Shawnee State University Professor Nick Meriwether, who recently settled his First Amendment case, told Newsmax that universities should not be places of "compelled speech."
Meriwether's case involved a transgender student who asked him to use their preferred pronoun. He told "Greg Kelly Reports," after he worked out a deal with the student, "initially the university was fine with that. I would use his proper feminine first name, or his last name if that's what he wanted me to use, and that was fine at least for a period of time, but then the university changed course and decided to require me to endorse the transgender ideology, that the student wanted me to be forced to endorse, and that's where I had to say, 'well I can't do that.'"
After the university changed its policy, Meriwether felt compelled to file his lawsuit because he received a "letter in [his] file," which, he said precedes termination.

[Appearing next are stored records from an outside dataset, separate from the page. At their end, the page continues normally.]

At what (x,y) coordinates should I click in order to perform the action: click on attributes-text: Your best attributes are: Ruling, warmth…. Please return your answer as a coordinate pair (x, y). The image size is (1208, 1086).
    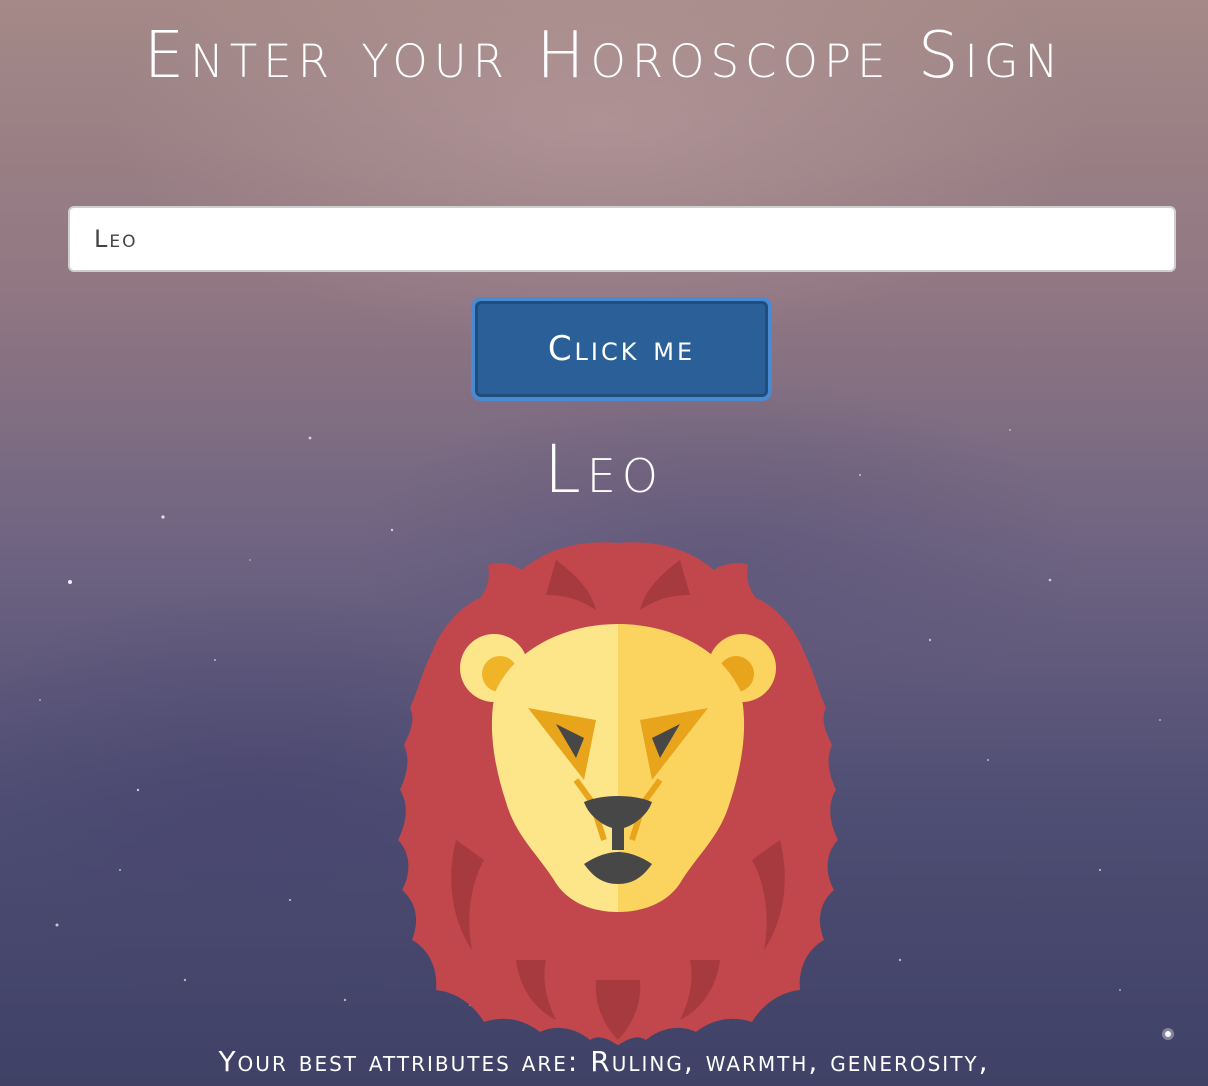
    Looking at the image, I should click on (604, 1062).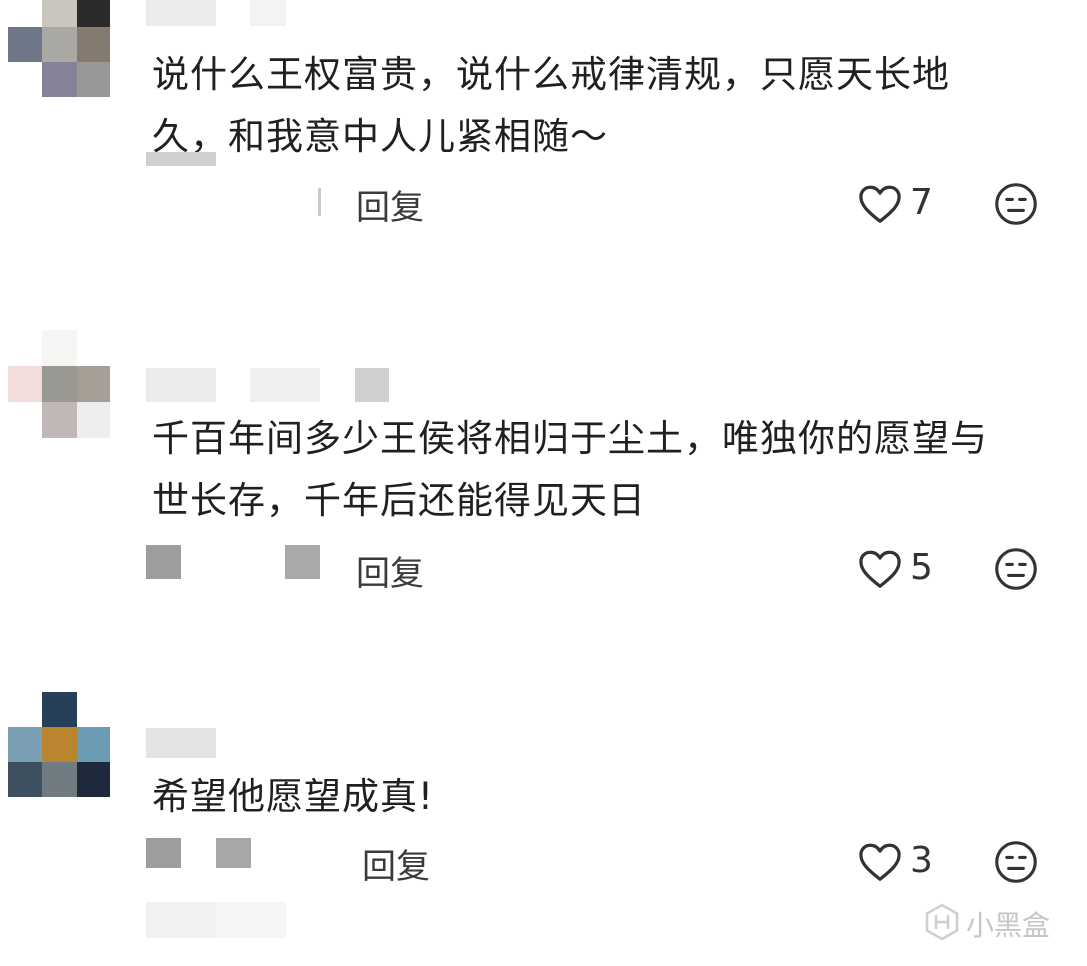 This screenshot has height=966, width=1087. What do you see at coordinates (1008, 926) in the screenshot?
I see `watermark-text: 小黑盒` at bounding box center [1008, 926]. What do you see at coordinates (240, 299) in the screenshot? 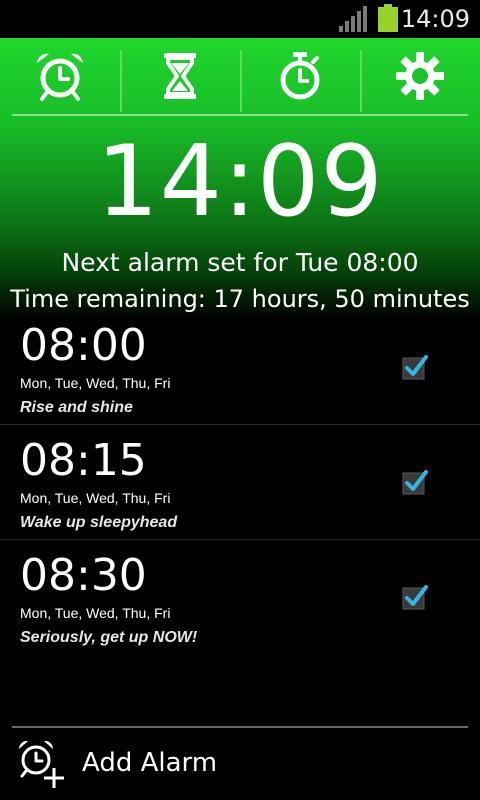
I see `time-remaining-text: Time remaining: 17 hours, 50 minutes` at bounding box center [240, 299]. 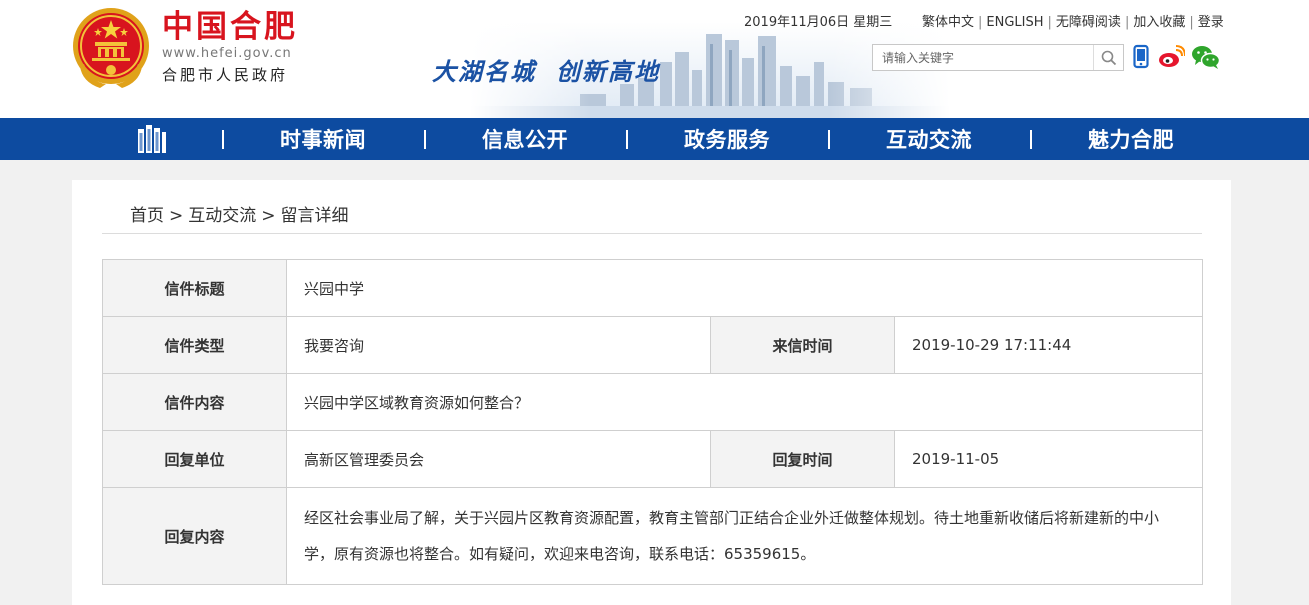 I want to click on slogan-part-1: 大湖名城, so click(x=484, y=72).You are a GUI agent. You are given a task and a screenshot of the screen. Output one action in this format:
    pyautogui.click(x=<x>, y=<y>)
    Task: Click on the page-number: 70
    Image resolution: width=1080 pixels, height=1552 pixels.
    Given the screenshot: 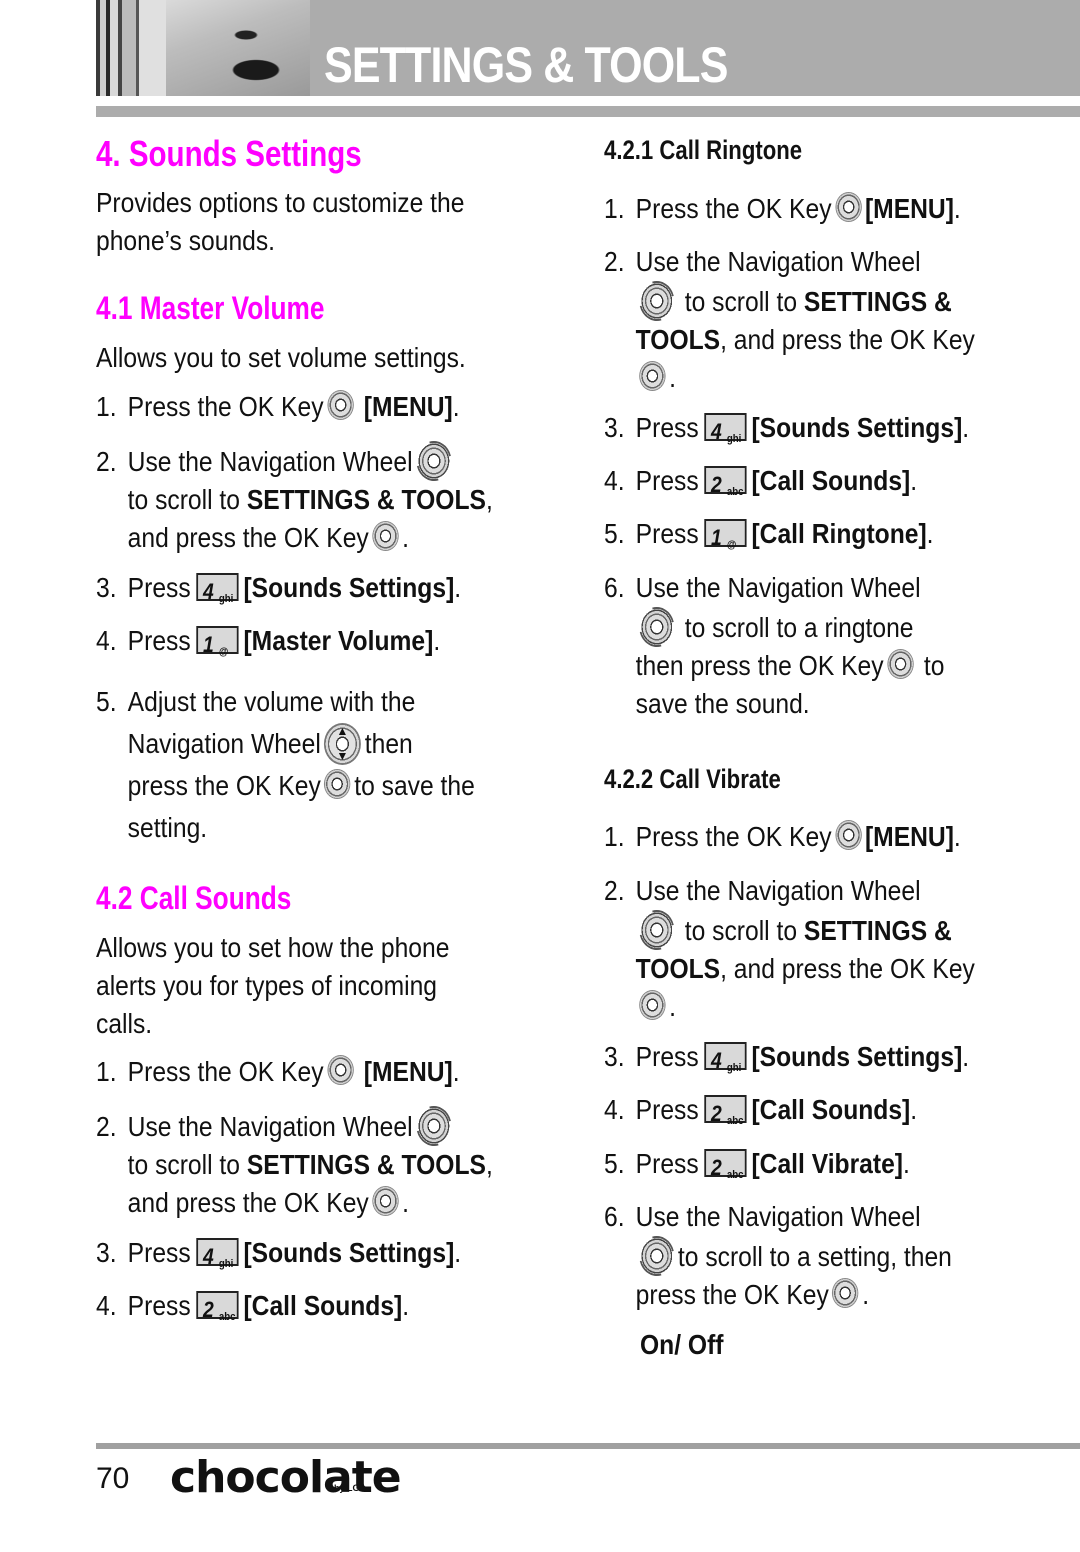 What is the action you would take?
    pyautogui.click(x=113, y=1478)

The judge in the case, Judge Amul Thapar, was appointed to the bench by President Donald Trump, according to the New York Post.
Thapar, a contender for the late Justice Ruth Bader Ginsburg's seat, writes in his 32-page decision that "the First Amendment interests are especially strong here because Meriwether's speech also relates to his core religious and philosophical beliefs. If professors lacked free-speech protections when teaching, a university would wield alarming power to compel ideological conformity."
Thapar's ruling stands as precedent in the 6th U.S. Circuit Court.